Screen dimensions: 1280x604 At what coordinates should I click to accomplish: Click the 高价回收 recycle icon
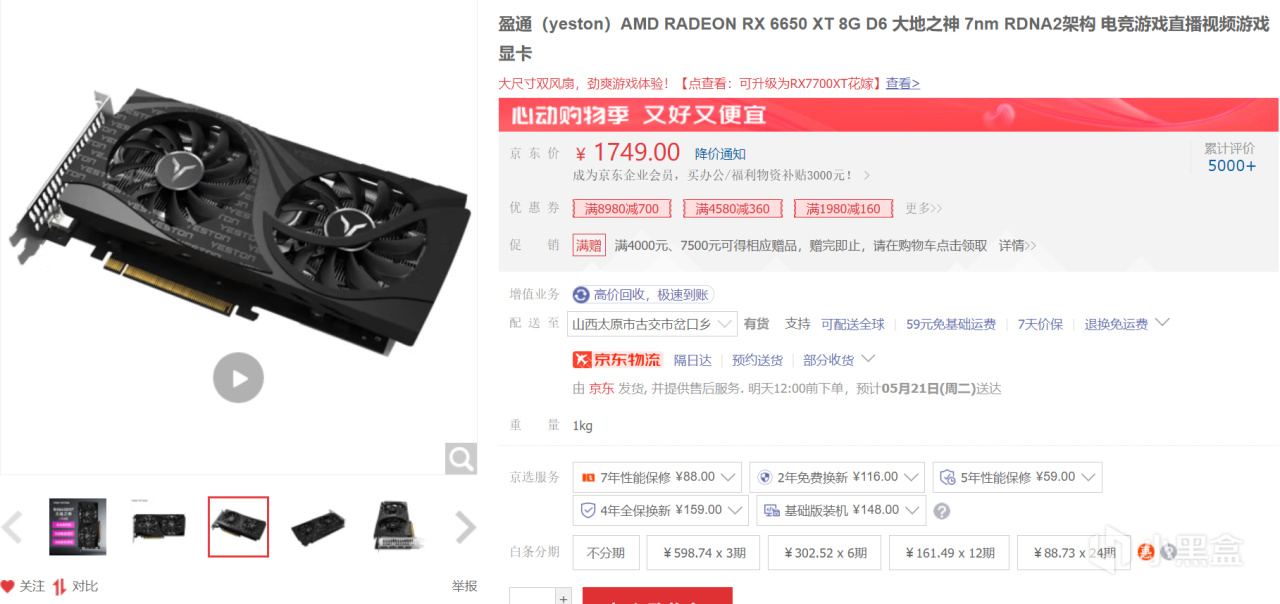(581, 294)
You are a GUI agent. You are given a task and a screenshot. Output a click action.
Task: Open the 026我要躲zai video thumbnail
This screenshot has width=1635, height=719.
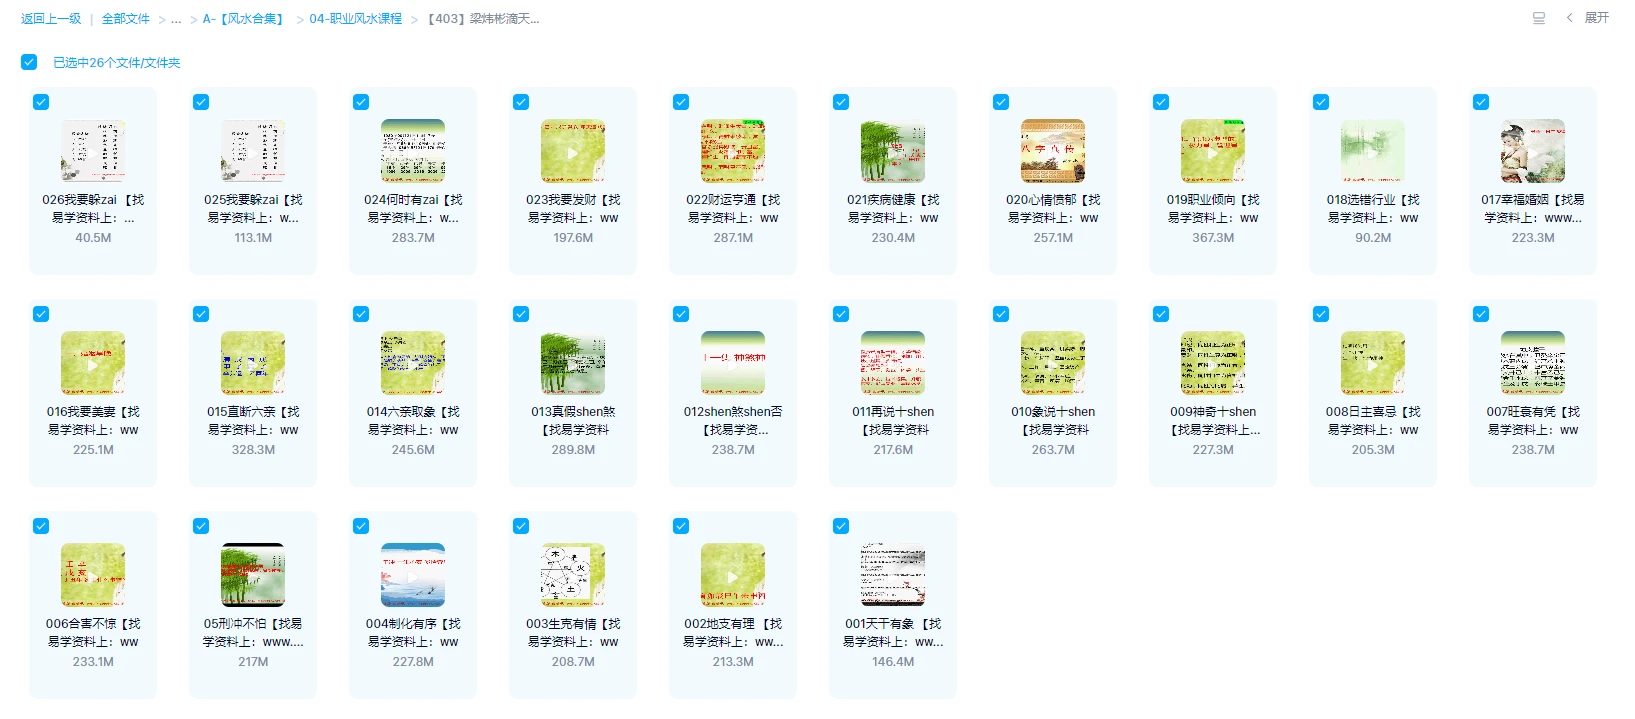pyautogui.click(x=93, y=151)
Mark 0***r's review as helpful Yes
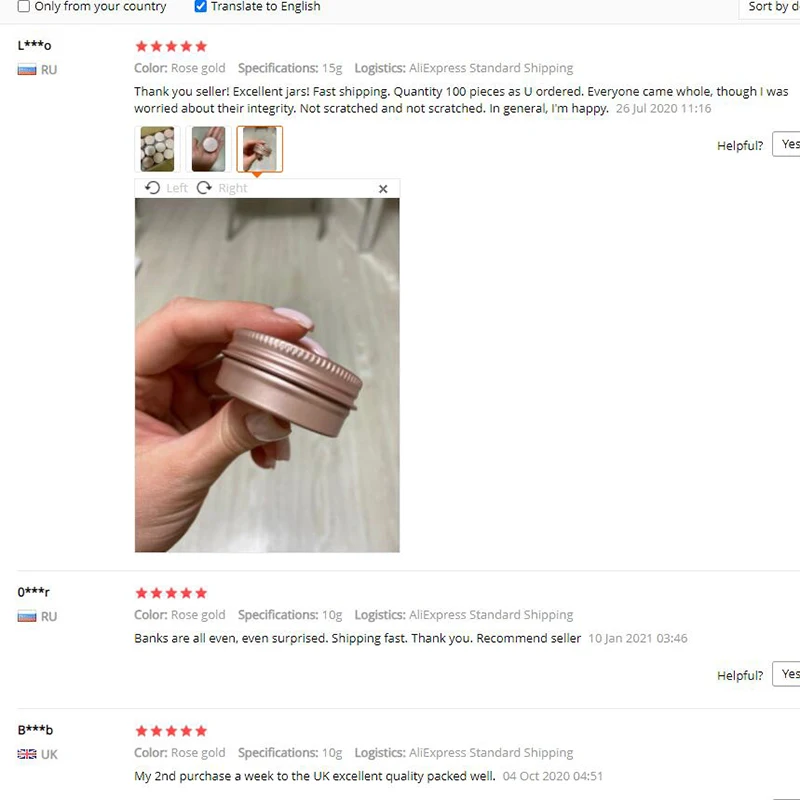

Written task: Rewrite the text of all the records above, changing "thumbnail" to "preview image" and keeping everything else the same. Leave the pictures out.

Answer to this problem:
Screen dimensions: 1280x604 At what coordinates should I click to accomplish: Click the 高价回收 recycle icon
(581, 294)
You are a GUI agent. You are given a task and a screenshot. Output a click action.
Task: Open the 026我要躲zai video preview image
This screenshot has width=1635, height=719.
pyautogui.click(x=93, y=151)
Mark 0***r's review as helpful Yes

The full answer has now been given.